(Collected data entries)

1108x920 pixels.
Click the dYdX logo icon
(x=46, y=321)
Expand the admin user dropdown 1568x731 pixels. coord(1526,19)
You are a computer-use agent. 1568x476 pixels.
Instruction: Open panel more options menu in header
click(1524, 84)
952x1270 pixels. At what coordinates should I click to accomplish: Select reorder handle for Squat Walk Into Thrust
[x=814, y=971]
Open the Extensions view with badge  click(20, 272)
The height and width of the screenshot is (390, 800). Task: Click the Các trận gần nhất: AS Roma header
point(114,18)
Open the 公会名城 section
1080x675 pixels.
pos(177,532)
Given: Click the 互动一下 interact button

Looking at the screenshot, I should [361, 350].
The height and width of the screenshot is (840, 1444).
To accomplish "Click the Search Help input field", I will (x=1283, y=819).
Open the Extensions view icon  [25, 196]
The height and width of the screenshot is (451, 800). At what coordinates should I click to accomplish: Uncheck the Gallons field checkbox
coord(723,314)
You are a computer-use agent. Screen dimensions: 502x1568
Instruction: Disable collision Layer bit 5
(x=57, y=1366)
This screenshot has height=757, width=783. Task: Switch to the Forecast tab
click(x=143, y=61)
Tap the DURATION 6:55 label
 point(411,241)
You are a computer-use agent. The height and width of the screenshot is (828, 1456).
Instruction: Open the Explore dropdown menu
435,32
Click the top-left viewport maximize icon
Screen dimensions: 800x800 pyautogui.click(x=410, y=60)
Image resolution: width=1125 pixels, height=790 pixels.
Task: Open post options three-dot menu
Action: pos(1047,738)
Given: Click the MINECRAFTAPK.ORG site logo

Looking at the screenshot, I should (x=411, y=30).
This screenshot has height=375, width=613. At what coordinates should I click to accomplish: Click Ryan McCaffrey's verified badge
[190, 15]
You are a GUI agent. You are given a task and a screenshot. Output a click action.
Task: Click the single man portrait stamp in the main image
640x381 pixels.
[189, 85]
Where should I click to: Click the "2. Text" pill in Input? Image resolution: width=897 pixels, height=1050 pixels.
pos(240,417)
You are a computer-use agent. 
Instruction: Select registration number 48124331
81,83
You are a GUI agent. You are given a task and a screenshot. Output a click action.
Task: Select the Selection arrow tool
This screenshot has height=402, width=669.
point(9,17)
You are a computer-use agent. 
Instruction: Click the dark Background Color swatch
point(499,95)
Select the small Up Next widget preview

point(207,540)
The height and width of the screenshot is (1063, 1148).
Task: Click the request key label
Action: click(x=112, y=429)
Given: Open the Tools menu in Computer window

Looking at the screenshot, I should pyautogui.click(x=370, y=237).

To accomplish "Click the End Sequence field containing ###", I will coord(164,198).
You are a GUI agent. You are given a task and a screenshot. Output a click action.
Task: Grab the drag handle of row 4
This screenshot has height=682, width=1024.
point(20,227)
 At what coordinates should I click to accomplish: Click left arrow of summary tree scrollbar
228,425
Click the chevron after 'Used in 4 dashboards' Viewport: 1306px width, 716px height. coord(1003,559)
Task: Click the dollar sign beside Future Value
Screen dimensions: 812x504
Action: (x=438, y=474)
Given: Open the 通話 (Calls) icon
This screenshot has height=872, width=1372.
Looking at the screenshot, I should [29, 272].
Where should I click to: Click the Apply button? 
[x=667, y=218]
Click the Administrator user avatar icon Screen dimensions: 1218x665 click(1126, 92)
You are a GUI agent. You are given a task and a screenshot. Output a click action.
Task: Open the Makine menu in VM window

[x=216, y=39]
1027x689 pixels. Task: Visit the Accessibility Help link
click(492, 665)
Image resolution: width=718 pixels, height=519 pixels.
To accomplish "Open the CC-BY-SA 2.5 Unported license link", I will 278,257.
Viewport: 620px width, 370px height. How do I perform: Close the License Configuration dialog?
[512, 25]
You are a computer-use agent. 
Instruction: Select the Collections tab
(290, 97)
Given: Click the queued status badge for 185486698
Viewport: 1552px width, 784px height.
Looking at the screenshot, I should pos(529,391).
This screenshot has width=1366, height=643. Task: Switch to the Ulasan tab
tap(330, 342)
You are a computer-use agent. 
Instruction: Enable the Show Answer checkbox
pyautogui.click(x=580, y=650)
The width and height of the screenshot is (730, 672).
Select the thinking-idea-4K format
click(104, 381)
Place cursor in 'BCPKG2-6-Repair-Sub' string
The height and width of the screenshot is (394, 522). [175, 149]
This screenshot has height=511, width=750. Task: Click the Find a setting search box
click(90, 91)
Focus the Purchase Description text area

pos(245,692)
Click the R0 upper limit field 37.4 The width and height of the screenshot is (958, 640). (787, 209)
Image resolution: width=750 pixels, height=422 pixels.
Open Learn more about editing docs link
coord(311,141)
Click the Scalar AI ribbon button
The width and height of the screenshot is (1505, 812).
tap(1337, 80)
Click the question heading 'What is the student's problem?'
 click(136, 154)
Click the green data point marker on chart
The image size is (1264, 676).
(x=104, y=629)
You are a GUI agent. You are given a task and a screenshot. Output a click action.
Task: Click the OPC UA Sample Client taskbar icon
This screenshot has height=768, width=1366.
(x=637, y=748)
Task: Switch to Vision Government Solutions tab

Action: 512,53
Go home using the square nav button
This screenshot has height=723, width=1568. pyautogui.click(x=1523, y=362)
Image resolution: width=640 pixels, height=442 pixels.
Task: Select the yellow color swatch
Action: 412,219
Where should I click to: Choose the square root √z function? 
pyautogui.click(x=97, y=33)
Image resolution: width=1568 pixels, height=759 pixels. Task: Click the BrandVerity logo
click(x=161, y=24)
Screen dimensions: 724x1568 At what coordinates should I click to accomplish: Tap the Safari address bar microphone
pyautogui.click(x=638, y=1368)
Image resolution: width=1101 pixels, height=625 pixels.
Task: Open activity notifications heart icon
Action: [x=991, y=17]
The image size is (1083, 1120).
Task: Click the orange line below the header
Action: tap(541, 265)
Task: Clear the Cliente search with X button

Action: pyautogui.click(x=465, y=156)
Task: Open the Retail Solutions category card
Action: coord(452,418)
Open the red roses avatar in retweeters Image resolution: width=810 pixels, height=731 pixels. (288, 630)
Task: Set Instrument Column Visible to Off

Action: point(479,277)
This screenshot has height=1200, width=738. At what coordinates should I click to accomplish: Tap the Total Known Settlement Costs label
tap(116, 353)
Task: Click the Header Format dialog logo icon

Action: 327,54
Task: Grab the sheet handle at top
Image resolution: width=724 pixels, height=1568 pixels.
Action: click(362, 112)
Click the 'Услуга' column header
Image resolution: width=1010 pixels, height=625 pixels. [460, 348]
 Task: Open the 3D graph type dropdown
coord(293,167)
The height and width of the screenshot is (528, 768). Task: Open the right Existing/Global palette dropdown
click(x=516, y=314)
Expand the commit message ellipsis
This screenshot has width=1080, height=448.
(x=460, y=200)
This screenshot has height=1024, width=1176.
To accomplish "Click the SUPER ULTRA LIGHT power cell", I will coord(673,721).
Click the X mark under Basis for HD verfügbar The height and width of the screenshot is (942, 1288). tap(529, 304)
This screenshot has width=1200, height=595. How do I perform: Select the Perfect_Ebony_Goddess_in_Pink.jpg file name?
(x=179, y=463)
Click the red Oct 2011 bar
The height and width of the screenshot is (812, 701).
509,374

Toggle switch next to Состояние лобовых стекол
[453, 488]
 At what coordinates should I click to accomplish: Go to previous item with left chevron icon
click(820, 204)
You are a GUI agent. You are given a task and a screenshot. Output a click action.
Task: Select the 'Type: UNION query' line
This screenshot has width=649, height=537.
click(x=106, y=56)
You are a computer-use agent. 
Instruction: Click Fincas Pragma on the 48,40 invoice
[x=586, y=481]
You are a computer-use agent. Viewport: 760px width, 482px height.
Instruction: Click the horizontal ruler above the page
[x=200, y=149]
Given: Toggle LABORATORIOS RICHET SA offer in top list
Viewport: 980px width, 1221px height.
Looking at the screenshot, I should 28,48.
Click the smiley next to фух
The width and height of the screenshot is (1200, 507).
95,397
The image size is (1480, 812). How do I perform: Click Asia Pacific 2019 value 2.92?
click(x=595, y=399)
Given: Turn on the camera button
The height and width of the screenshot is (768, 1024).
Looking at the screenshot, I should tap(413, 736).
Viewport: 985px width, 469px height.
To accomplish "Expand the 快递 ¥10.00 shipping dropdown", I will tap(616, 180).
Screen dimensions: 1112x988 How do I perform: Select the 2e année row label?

# What to produce
Could you print the lines above, exactly as written, from the line containing "Task: Open the 3D graph type dropdown" through the final one?

# Reply
 Task: Open the 3D graph type dropdown
coord(293,167)
The height and width of the screenshot is (528, 768). Task: Open the right Existing/Global palette dropdown
click(x=516, y=314)
Expand the commit message ellipsis
This screenshot has width=1080, height=448.
(x=460, y=200)
This screenshot has height=1024, width=1176.
To accomplish "Click the SUPER ULTRA LIGHT power cell", I will coord(673,721).
Click the X mark under Basis for HD verfügbar The height and width of the screenshot is (942, 1288). tap(529, 304)
This screenshot has width=1200, height=595. How do I perform: Select the Perfect_Ebony_Goddess_in_Pink.jpg file name?
(x=179, y=463)
Click the red Oct 2011 bar
The height and width of the screenshot is (812, 701).
509,374

Toggle switch next to Состояние лобовых стекол
[453, 488]
 At what coordinates should I click to accomplish: Go to previous item with left chevron icon
click(820, 204)
You are a GUI agent. You are given a task and a screenshot. Output a click action.
Task: Select the 'Type: UNION query' line
This screenshot has width=649, height=537.
click(x=106, y=56)
You are a computer-use agent. 
Instruction: Click Fincas Pragma on the 48,40 invoice
[x=586, y=481]
You are a computer-use agent. Viewport: 760px width, 482px height.
Instruction: Click the horizontal ruler above the page
[x=200, y=149]
Given: Toggle LABORATORIOS RICHET SA offer in top list
Viewport: 980px width, 1221px height.
Looking at the screenshot, I should 28,48.
Click the smiley next to фух
The width and height of the screenshot is (1200, 507).
95,397
The image size is (1480, 812). How do I perform: Click Asia Pacific 2019 value 2.92?
click(x=595, y=399)
Given: Turn on the camera button
The height and width of the screenshot is (768, 1024).
Looking at the screenshot, I should tap(413, 736).
Viewport: 985px width, 469px height.
To accomplish "Expand the 快递 ¥10.00 shipping dropdown", I will tap(616, 180).
Screen dimensions: 1112x988 How do I perform: Select the 2e année row label?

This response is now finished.